On appelle l’étape suivante : développement de « l’équanimité exceptionnelle propre au Mahayana » (thun-mong ma-yin-pa’i btang-snyom). C’est le genre d’équanimité que nous développons en égalisant et échangeant notre attitude envers nous-mêmes et les autres. Quand on parle ici d’égaliser notre attitude envers soi et autrui, il semble qu’il y ait deux aspects à cela. L’un consiste à avoir, à nouveau, une attitude égale envers tous les autres, mais ici, plus spécifiquement, quand on essaie de les aider. Le second aspect consiste à voir que les autres et nous sommes égaux. Avec le premier aspect, à savoir que tous les gens soient égaux quand on les aide, l’accent n’est pas placé comme dans l’équanimité simple (sur le fait de surmonter nos émotions perturbatrices), mais plutôt de nous aider, quand nous essayons d’être bénéfiques aux autres, à ne pas avoir de préférences mais d’aider activement tout le monde, ou du moins d’essayer.
On divise cela en neuf points. Six d’entre eux ont à voir avec le point de vue relatif et trois d’entre eux avec le point de vue le plus profond. Les six du point de vue relatif sont divisés en trois de notre propre point de vue et trois du point de vue des autres. Ce que nous essayons de développer ici quand nous aidons les autres, c’est qu’il est inapproprié de ressentir que certains sont proches de nous tandis que d’autres sont distants ou loin de nous. Il est incorrect d’accueillir certaines personnes et de rejeter les autres.
Tout le monde, à égalité, a été notre mère ; le moment où cela s’est produit est juste une question de temps
De notre propre point de vue, si tous les êtres limités ont été nos parents et nos amis les plus proches dans des vies passées, nous réfléchissons d’abord à la manière dont il est incorrect de considérer certains comme proches et d’autres comme distants, car le moment où ils ont été notre mère, par exemple, est seulement une affaire de temps.
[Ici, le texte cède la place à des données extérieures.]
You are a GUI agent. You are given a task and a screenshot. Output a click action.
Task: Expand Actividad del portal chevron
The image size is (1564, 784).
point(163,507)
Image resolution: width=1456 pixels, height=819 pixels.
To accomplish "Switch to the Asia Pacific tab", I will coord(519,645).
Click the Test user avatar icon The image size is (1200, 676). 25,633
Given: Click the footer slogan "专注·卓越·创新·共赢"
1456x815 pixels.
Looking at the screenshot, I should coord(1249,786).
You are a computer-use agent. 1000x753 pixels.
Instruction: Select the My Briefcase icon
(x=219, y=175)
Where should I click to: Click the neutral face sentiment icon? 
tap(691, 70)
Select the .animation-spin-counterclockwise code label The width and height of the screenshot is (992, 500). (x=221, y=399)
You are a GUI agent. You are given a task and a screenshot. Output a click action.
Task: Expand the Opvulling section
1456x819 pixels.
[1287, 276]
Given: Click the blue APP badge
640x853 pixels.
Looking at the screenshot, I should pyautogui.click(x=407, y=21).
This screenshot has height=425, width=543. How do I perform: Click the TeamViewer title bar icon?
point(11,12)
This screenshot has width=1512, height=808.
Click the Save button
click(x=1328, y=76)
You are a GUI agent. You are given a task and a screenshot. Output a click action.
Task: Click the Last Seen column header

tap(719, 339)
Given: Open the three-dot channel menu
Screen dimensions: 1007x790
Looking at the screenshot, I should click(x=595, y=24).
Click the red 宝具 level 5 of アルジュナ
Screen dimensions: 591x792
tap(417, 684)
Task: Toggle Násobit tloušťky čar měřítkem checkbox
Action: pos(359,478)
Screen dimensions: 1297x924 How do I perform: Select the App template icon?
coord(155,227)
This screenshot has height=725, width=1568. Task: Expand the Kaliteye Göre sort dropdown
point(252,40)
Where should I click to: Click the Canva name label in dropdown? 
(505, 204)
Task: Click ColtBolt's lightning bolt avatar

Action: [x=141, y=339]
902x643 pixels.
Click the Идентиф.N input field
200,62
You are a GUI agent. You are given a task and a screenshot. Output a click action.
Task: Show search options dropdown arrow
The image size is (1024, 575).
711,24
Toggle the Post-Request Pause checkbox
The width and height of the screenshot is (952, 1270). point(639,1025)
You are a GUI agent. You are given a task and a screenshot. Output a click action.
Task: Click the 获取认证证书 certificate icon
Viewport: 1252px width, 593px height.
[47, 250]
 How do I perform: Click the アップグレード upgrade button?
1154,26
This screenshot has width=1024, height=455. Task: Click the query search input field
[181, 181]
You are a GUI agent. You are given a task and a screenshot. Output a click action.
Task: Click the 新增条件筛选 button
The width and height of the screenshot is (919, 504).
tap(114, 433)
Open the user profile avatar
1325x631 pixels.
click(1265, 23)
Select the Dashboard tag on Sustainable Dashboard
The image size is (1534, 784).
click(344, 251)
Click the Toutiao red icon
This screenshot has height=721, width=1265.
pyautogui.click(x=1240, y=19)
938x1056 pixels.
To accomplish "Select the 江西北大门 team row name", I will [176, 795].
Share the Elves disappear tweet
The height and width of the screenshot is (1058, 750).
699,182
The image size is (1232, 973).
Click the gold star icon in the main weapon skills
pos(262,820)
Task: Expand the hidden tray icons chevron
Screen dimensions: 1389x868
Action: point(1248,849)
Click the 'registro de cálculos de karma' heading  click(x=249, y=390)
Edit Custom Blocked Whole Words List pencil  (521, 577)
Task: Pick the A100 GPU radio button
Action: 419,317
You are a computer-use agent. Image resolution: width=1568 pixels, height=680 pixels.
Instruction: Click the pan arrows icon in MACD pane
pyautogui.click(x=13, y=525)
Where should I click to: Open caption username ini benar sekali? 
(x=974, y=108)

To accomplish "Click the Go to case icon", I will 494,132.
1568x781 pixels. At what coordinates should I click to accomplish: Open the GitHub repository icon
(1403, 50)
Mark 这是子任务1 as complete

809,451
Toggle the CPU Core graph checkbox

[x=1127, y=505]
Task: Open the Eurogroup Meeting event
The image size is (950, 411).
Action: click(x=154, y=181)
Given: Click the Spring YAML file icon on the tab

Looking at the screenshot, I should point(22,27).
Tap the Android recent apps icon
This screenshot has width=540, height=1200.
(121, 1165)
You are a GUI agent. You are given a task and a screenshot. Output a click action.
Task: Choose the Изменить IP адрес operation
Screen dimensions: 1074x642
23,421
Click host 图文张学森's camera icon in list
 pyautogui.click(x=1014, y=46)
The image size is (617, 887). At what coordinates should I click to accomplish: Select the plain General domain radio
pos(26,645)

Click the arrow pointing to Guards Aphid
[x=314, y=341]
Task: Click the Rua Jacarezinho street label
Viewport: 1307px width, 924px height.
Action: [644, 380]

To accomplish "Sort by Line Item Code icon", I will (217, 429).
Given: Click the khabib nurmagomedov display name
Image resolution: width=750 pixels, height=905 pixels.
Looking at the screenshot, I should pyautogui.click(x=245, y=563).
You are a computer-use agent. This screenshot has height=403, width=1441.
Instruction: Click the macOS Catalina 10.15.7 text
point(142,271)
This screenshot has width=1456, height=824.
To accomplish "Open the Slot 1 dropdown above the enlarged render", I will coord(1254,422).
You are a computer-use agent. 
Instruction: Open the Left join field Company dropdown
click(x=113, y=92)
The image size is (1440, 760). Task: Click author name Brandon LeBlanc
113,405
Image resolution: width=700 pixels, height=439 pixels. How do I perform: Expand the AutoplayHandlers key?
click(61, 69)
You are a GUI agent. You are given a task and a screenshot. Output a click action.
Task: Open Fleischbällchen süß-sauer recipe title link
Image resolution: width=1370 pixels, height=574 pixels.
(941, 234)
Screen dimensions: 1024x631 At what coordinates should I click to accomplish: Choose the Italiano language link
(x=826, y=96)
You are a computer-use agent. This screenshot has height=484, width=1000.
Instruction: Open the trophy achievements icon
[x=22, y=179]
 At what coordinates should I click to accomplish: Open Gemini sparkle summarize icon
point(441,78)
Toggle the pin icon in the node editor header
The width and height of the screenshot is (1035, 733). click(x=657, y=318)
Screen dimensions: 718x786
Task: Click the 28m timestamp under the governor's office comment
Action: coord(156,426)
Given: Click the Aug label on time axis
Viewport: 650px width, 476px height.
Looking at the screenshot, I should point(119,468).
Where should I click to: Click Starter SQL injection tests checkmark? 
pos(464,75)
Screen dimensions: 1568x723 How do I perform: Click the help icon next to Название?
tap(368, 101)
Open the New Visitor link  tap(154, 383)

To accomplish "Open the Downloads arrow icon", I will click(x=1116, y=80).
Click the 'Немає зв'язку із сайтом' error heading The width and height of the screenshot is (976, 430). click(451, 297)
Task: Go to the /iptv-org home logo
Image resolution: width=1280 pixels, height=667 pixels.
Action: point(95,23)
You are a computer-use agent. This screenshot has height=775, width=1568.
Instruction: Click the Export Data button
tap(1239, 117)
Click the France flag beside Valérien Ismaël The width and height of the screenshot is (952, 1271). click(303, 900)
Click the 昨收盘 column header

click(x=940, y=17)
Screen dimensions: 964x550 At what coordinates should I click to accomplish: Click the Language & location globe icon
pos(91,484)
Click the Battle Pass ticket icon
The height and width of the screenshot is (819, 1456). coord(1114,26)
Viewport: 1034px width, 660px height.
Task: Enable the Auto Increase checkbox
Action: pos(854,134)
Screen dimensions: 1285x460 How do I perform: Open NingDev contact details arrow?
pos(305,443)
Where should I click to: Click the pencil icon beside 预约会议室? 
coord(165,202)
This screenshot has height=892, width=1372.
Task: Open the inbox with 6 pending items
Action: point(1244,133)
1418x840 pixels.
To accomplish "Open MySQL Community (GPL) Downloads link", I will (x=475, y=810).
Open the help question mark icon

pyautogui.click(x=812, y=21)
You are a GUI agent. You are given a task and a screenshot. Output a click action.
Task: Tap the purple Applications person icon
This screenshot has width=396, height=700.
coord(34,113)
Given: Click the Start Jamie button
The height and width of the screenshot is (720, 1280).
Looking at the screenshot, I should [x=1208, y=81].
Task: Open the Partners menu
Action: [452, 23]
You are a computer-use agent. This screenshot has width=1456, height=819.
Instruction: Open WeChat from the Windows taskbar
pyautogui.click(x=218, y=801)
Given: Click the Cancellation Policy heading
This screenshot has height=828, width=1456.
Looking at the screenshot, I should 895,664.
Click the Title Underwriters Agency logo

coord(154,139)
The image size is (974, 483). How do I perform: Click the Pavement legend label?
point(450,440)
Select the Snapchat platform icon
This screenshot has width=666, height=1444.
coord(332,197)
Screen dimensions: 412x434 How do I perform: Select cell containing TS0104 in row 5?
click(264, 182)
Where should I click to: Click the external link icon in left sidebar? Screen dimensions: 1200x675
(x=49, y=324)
Si nous n’avons pas vu notre mère depuis dix minutes ou dix ans ou dix vies, elle est toujours notre mère. Tel est le raisonnement que nous utilisons ici. Pour chacun des êtres, cela fait peut-être dix vies que nous ne l’avons pas vu comme notre mère, ou dix mille vies, ou juste dix minutes, il est malgré tout toujours notre mère. De notre point de vue, cela dépend juste de la quantité de temps écoulée depuis que nous l’avons vu, mais en ce sens, les êtres sont tous égaux.
Si nous essayons de faire cela au cours d’une méditation, bien entendu, nous pourrions imaginer tout un groupe d’êtres, des humains – nous pourrions aussi inclure des animaux, des insectes, etc. (c’est beaucoup plus difficile, mais nous pouvons le faire) – mais puisque nous sommes ici un groupe de gens, nous pouvons aussi le faire en nous regardant les uns les autres, sans nous fixer de manière impolie, et réaliser que tout le monde dans cette pièce a été notre mère à un moment ou à un autre, que c’est juste une question de moment où cela a eu lieu. Nous pouvons aussi, bien sûr, faire cela dans le métro ou dans n’importe quel endroit où il y a un groupe de gens comme quand on fait la queue dans un magasin. Il y a de très nombreuses opportunités dans notre vie quotidienne pour pratiquer ce genre de méditation.
Soit dit en passant, il s’agit d’une étape supplémentaire en plus de l’étape initiale de reconnaître que tout le monde a été notre mère dans une vie antérieure. L’étape suivante consiste à savoir quand ils ont été notre mère, mais ils l’ont tous été de manière égale.
Rappelons-nous juste que l’état d’esprit que nous essayons de générer ici, quand nous regardons chacun d’entre nous, n’est pas d’avoir un sentiment de proximité particulière par rapport à telle personne, et de distance par rapport à telle autre. La raison qui nous aide à atteindre cet état d’esprit est que tout le monde a été notre mère, et que c’est juste une question de temps de savoir quand. Pour ceux d’entre nous dont la mère est déjà décédée, cela devient, dans une certaine mesure, encore plus pertinent – ou significatif, devrais-je dire, ou plus facile à comprendre et s’y relier – parce que nous nous demandons où est notre mère maintenant, la mère que nous avons eue dans cette vie ; cela pourrait être n’importe qui d’un âge approprié.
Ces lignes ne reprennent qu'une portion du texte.